Trecho fornecido ->
● ● ● ●
Autor: Pedro Paulo Euzébio Junior – Tecnólogo em Manutenção de Aeronaves
1 – INTRODUÇÃO
O RBAC 43 é o regulamento que tem por finalidade estabelecer quem pode executar manutenção em aeronaves e o que pode realizar, tanto no que se refere a execução da manutenção como na aprovação para retorno ao serviço.
Todo MMA (Mecânico de Manutenção Aeronáutica) deve conhecer bem os limites de sua atuação profissional, evitando, assim, executar tarefas que não possa realizar ou deixar de fazer tarefas que possam. E, desta forma, a junção dos requisitos do RBAC 43 e do RBAC 65 são primordiais para este fim.
Porém, a tarefa de interpretar o RBAC 43 é um grande desafio para nós MMA brasileiros, por motivos que vão desde o sistema jurídico indo até a formação educacional dos mecânicos.
Digo isto baseado em minha experiência profissional de 40 anos, onde pude presenciar vários mecânicos que por não terem recebido uma educação formal adequada e tão pouco entender o idioma inglês (maioria das instruções técnicas utilizadas), acabaram limitando a sua carreira.
Esta má formação dos mecânicos fez com que várias posições fossem ocupadas por vários profissionais que não tiveram a oportunidade de executar manutenção de aeronave, porém ocuparam este espaço que os mecânicos não tiveram condição para tal.
É muito comum você interagir nas oficinas com vários profissionais de diversas áreas que nunca passaram pela execução de manutenção, sendo da área Comercial de Vendas de Serviço, seja da área de Qualidade, seja da área de Controle Técnico de Manutenção, Segurança Operacional, entre outros.
Esta condição também se faz presente no corpo de técnicos da Autoridade Aeronáutica que interagem com as atividades de manutenção, bem como de alguns dos PCAs.
Aqui não quero tecer nenhuma crítica a qualquer um destes profissionais, muito pelo contrário, vários executam excelentes trabalhos e agregam positivamente no setor da Indústria Aeronáutica, porém a falta do traquejo na execução da manutenção cria uma dificuldade importante em interpretar as questões subjetivas que envolvem este regulamento especificamente.
O que geralmente vemos, como fruto deste fato, é um mecânico avesso a “papelada” e um CTM e Qualidade extremamente sobrecarregados, com responsabilidades além das que deveriam serem suas, com uma postura excessivamente restritiva.
Assim criamos dois ambientes diferentes, com relações superficiais derivadas de dois ambientes distintos para a mesma atividade, ou seja, o mundo da “graxa” e o mundo da “papelada”.
● ● ● ●
Objetivo da tarefa -> Traduza para o inglês esta frase do trecho sobre o RBAC 43: “O RBAC 43 é o regulamento que tem por finalidade estabelecer quem pode executar manutenção em aeronaves e o que pode realizar, tanto no que se refere a execução da manutenção como na aprovação para retorno ao serviço.” Os dados não têm nenhum papel nesta atividade.

Informações fornecidas ->
● ● ● ●
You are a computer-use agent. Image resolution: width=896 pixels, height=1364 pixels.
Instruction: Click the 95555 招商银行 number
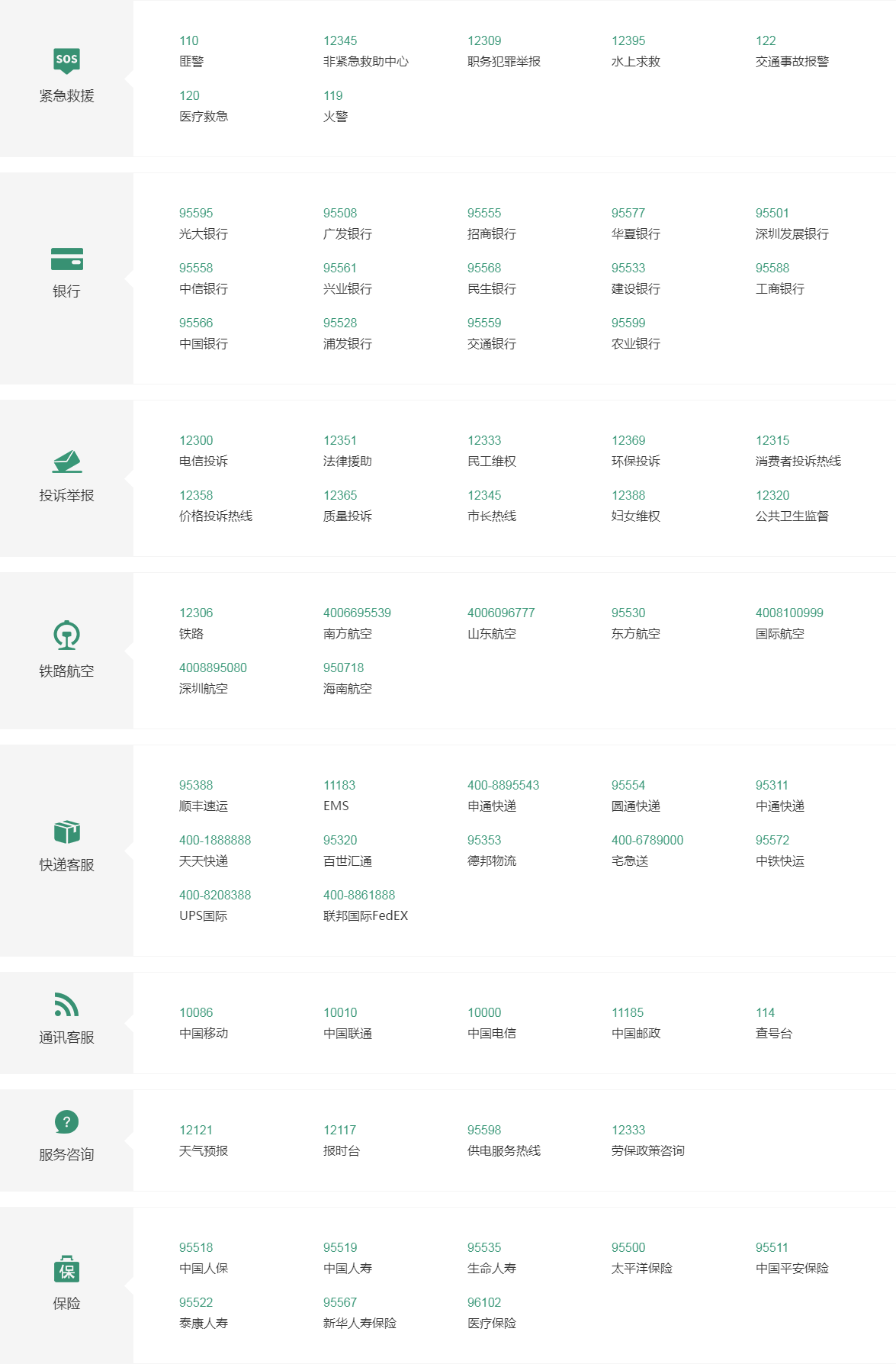[x=484, y=214]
● ● ● ●
Resposta esperada -> RBAC 43 is the regulation whose purpose is to establish who may perform maintenance on aircraft and what they may carry out, both with regard to performing the maintenance and to the approval for return to service.